Rechtbank ’s-Gravenhage, 16 september 2009, HA ZA 08-1475, DSY B.V. tegen John Hulsebosch B.V.

Kwekersrecht. Licentieovereenkomst: Overschrijding toegestane aantal op te planten areaal. Verklaring voor recht dat licentieovereenkomst is beëindigd. Geen boete verbeurd.

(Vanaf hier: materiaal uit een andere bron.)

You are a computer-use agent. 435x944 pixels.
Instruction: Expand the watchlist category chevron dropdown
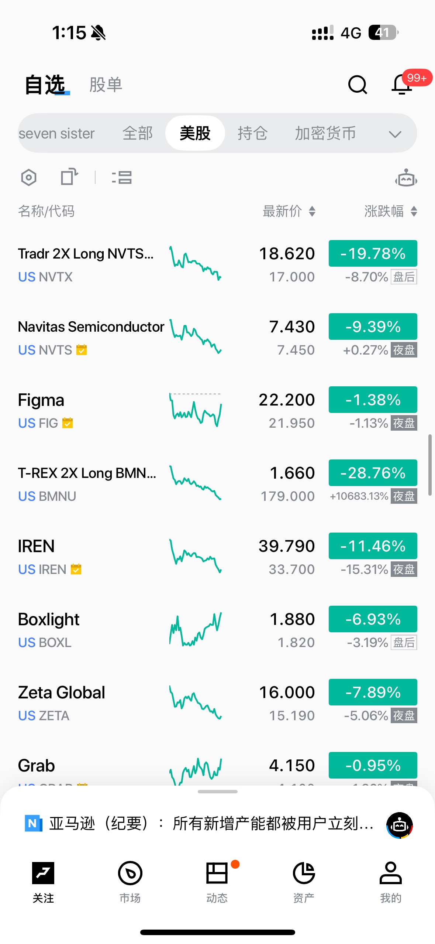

4.5. De rechtbank is van oordeel dat het verweer van Hulsebosch, in het licht van haar eigen opgave, waarbij geen schubteelt werd vermeld, en voorts gelet op de (deels onweersproken) met producties onderbouwde stellingen van DSY, bepaald onvoldoende is, zodat ervan wordt uitgegaan dat Hulsebosch het maximum toegestane areaal van 2500 Rr2 leverbare bloembollen in het oogstjaar 2006 inderdaad met 270 Rr2 heeft overschreden. Aldus is Hulsebosch toerekenbaar tekort geschoten in de nakoming van zijn uit artikel 1 van de overeenkomst voortvloeiende verplichting.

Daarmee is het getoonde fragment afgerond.